Deep Learning Framework (tf vs torch) Utilities#

ray.rllib.utils.framework.try_import_jax(error: bool = False)[source]#

Tries importing JAX and FLAX and returns both modules (or Nones).

Parameters

error – Whether to raise an error if JAX/FLAX cannot be imported.

Returns

Tuple containing the jax- and the flax modules.

Raises

ImportError – If error=True and JAX is not installed.

ray.rllib.utils.framework.try_import_tf(error: bool = False)[source]#

Tries importing tf and returns the module (or None).

Parameters

error – Whether to raise an error if tf cannot be imported.

Returns

Tuple containing 1) tf1.x module (either from tf2.x.compat.v1 OR as tf1.x). 2) tf module (resulting from import tensorflow).

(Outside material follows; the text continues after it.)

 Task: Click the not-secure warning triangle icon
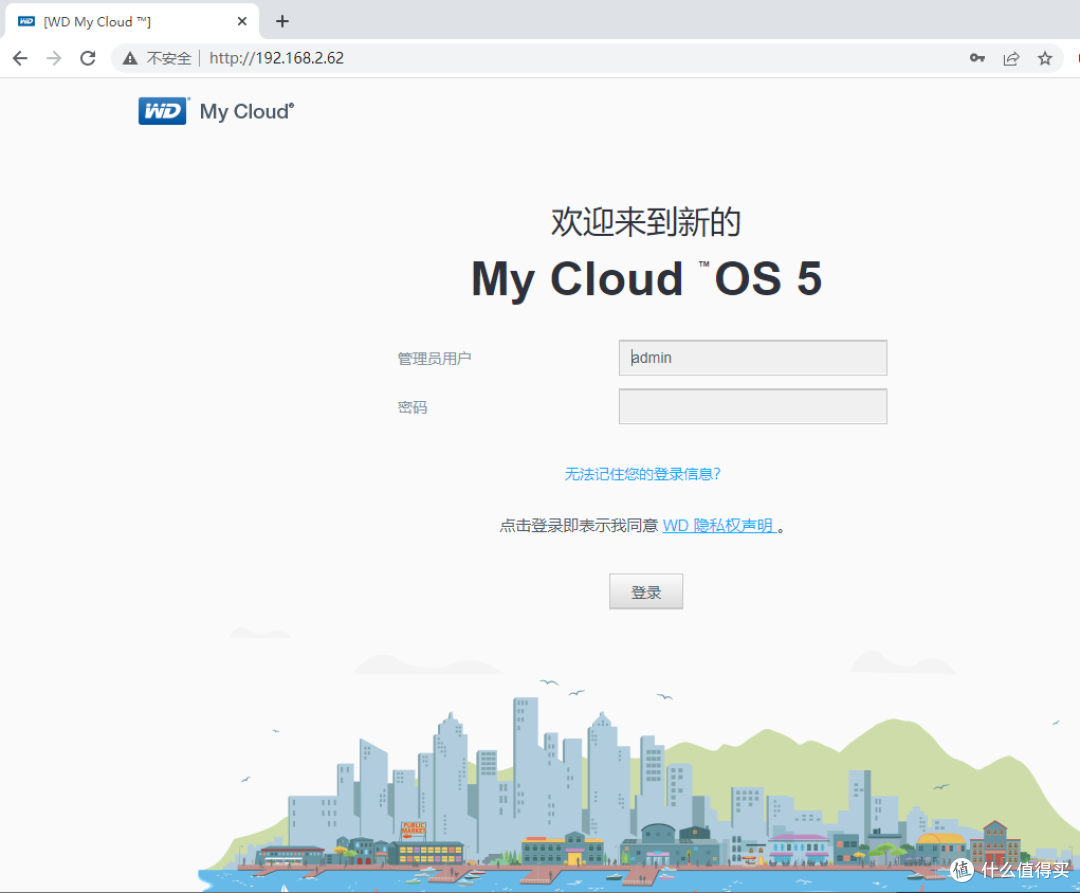coord(130,59)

Either tf1.x or 2.x. 3) The actually installed tf version as int: 1 or 2.

Raises

ImportError – If error=True and tf is not installed.

ray.rllib.utils.framework.tf_function(tf_module)[source]#

Conditional decorator for @tf.function.

Use @tf_function(tf) instead to avoid errors if tf is not installed.

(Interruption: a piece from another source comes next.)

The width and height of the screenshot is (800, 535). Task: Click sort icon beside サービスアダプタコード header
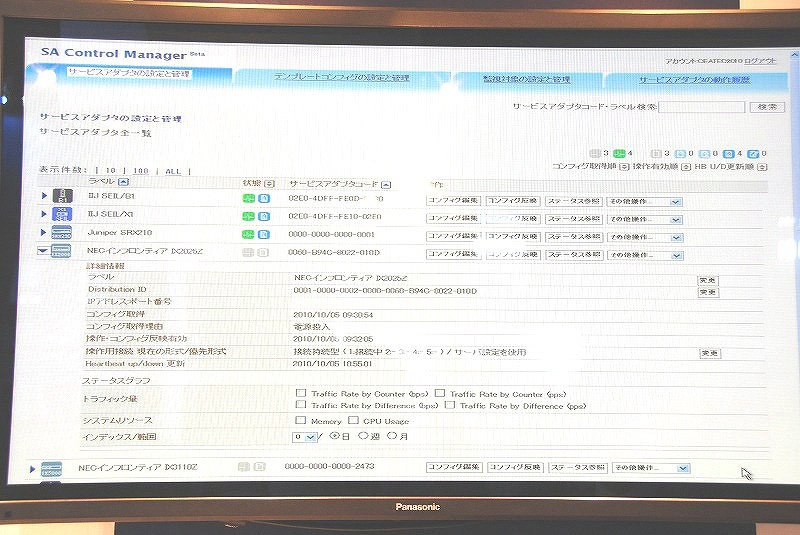pos(387,184)
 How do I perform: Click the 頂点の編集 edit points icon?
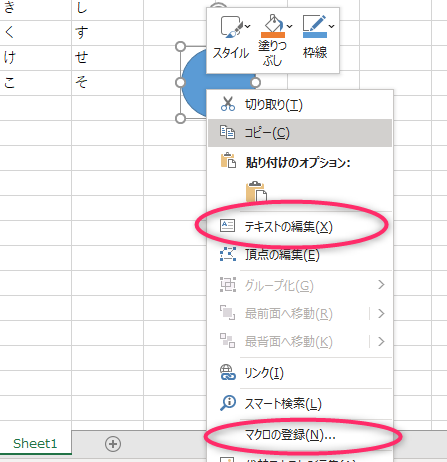[228, 254]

ray.rllib.utils.framework.try_import_tfp(error: bool = False)[source]#

Tries importing tfp and returns the module (or None).

Parameters

error – Whether to raise an error if tfp cannot be imported.

Returns

The tfp module.

Raises

ImportError – If error=True and tfp is not installed.

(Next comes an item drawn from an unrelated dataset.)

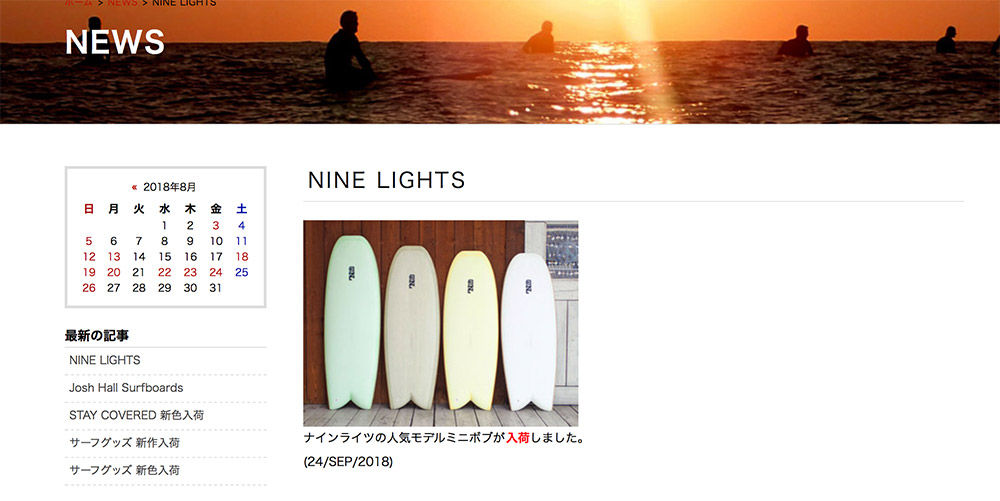This screenshot has width=1000, height=501.
Task: Open サーフグッズ 新作入荷 article
Action: click(x=124, y=442)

ray.rllib.utils.framework.try_import_torch(error: bool = False)[source]#

Tries importing torch and returns the module (or None).

Parameters

error – Whether to raise an error if torch cannot be imported.

Returns

Tuple consisting of the torch- AND torch.nn modules.

Raises

ImportError – If error=True and PyTorch is not installed.

ray.rllib.utils.framework.get_variable(value: Any, framework: str = 'tf', trainable: bool = False, tf_name: str = 'unnamed-variable', torch_tensor: bool = False, device: Optional[str] = None, shape: Optional[Union[Tuple[int], List[int]]] = None, dtype: Optional[Union[numpy.array, tf.Tensor, torch.Tensor]] = None) Any[source]#

Creates a tf variable, a torch tensor, or a python primitive.

Parameters
  • value – The initial value to use. In the non-tf case, this will be returned as is. In the tf case, this could be a tf-Initializer object.

  • framework – One of “tf”, “torch”, or None.

  • trainable – Whether the generated variable should be trainable (tf)/require_grad (torch) or not (default: False).

  • tf_name – For framework=”tf”: An optional name for the tf.Variable.

  • torch_tensor – For framework=”torch”: Whether to actually create a torch.tensor, or just a python value (default).

  • device – An optional torch device to use for the created torch tensor.

  • shape – An optional shape to use iff value does not have any (e.g. if it’s an initializer w/o explicit value).

  • dtype – An optional dtype to use iff value does not have any (e.g. if it’s an initializer w/o explicit value). This should always be a numpy dtype (e.g. np.float32, np.int64).

Returns

A framework-specific variable (tf.Variable, torch.tensor, or python primitive).